▶ _Stated goal_
Rewrite the listing below with "Where should I click to" replaced by "Where do I click to" everywhere it occurs, changing nothing else.

▶ _Dataset rows_
________________

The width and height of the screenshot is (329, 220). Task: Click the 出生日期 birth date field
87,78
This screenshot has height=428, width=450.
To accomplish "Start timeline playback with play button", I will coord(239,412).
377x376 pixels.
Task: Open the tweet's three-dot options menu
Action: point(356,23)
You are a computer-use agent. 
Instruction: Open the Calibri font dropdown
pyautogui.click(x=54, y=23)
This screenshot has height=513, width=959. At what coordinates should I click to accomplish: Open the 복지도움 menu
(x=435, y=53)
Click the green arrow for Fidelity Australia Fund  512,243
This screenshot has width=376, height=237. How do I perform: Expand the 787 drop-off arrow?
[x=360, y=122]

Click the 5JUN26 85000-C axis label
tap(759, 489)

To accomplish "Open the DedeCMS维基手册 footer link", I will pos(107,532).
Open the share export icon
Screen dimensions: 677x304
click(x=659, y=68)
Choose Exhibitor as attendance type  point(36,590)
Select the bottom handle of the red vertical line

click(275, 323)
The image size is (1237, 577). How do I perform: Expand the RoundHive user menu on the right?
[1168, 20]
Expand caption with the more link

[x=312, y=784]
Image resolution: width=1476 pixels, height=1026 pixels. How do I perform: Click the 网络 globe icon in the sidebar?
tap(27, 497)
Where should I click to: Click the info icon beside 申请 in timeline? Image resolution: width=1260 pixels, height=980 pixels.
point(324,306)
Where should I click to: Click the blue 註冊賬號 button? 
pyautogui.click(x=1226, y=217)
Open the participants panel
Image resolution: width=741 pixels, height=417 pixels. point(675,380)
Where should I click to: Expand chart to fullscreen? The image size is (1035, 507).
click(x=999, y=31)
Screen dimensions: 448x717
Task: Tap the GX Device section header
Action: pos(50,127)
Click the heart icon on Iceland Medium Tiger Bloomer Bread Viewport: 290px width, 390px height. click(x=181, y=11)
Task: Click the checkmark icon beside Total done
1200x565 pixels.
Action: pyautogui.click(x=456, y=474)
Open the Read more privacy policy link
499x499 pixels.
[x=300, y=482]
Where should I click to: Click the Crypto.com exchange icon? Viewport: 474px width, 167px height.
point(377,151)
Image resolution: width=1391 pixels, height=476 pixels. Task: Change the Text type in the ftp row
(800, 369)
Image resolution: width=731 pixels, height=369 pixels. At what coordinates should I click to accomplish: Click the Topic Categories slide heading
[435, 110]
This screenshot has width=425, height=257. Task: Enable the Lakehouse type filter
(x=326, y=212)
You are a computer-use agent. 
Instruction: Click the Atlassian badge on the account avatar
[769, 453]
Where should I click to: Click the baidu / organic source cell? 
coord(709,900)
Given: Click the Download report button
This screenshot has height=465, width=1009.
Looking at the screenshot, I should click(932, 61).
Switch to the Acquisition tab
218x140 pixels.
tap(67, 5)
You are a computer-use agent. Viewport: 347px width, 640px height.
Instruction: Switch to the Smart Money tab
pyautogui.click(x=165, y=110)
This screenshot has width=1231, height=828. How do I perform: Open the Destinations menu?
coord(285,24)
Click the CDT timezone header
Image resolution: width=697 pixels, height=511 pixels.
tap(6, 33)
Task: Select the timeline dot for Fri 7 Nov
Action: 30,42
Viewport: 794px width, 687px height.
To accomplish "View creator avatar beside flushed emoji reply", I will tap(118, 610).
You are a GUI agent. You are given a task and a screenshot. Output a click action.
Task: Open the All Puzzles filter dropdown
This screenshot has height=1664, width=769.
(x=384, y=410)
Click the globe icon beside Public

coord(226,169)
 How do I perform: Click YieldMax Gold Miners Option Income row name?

________________

▶ _Solution_
The width and height of the screenshot is (329, 220). Task: Click the 出生日期 birth date field
87,78
This screenshot has height=428, width=450.
To accomplish "Start timeline playback with play button", I will coord(239,412).
377x376 pixels.
Task: Open the tweet's three-dot options menu
Action: point(356,23)
You are a computer-use agent. 
Instruction: Open the Calibri font dropdown
pyautogui.click(x=54, y=23)
This screenshot has height=513, width=959. At what coordinates should I click to accomplish: Open the 복지도움 menu
(x=435, y=53)
Click the green arrow for Fidelity Australia Fund  512,243
This screenshot has width=376, height=237. How do I perform: Expand the 787 drop-off arrow?
[x=360, y=122]

Click the 5JUN26 85000-C axis label
tap(759, 489)

To accomplish "Open the DedeCMS维基手册 footer link", I will pos(107,532).
Open the share export icon
Screen dimensions: 677x304
click(x=659, y=68)
Choose Exhibitor as attendance type  point(36,590)
Select the bottom handle of the red vertical line

click(275, 323)
The image size is (1237, 577). How do I perform: Expand the RoundHive user menu on the right?
[1168, 20]
Expand caption with the more link

[x=312, y=784]
Image resolution: width=1476 pixels, height=1026 pixels. How do I perform: Click the 网络 globe icon in the sidebar?
tap(27, 497)
Where do I click to: Click the info icon beside 申请 in timeline? Image resolution: width=1260 pixels, height=980 pixels.
point(324,306)
Where do I click to: Click the blue 註冊賬號 button? 
pyautogui.click(x=1226, y=217)
Open the participants panel
Image resolution: width=741 pixels, height=417 pixels. point(675,380)
Where do I click to: Expand chart to fullscreen? The image size is (1035, 507).
click(x=999, y=31)
Screen dimensions: 448x717
Task: Tap the GX Device section header
Action: pos(50,127)
Click the heart icon on Iceland Medium Tiger Bloomer Bread Viewport: 290px width, 390px height. click(x=181, y=11)
Task: Click the checkmark icon beside Total done
1200x565 pixels.
Action: pyautogui.click(x=456, y=474)
Open the Read more privacy policy link
499x499 pixels.
[x=300, y=482]
Where do I click to: Click the Crypto.com exchange icon? Viewport: 474px width, 167px height.
point(377,151)
Image resolution: width=1391 pixels, height=476 pixels. Task: Change the Text type in the ftp row
(800, 369)
Image resolution: width=731 pixels, height=369 pixels. At what coordinates should I click to accomplish: Click the Topic Categories slide heading
[435, 110]
This screenshot has width=425, height=257. Task: Enable the Lakehouse type filter
(x=326, y=212)
You are a computer-use agent. 
Instruction: Click the Atlassian badge on the account avatar
[769, 453]
Where do I click to: Click the baidu / organic source cell? 
coord(709,900)
Given: Click the Download report button
This screenshot has height=465, width=1009.
Looking at the screenshot, I should click(932, 61).
Switch to the Acquisition tab
218x140 pixels.
tap(67, 5)
You are a computer-use agent. Viewport: 347px width, 640px height.
Instruction: Switch to the Smart Money tab
pyautogui.click(x=165, y=110)
This screenshot has width=1231, height=828. How do I perform: Open the Destinations menu?
coord(285,24)
Click the CDT timezone header
Image resolution: width=697 pixels, height=511 pixels.
tap(6, 33)
Task: Select the timeline dot for Fri 7 Nov
Action: 30,42
Viewport: 794px width, 687px height.
To accomplish "View creator avatar beside flushed emoji reply", I will tap(118, 610).
You are a GUI agent. You are given a task and a screenshot. Output a click action.
Task: Open the All Puzzles filter dropdown
This screenshot has height=1664, width=769.
(x=384, y=410)
Click the globe icon beside Public

coord(226,169)
 How do I perform: Click YieldMax Gold Miners Option Income row name?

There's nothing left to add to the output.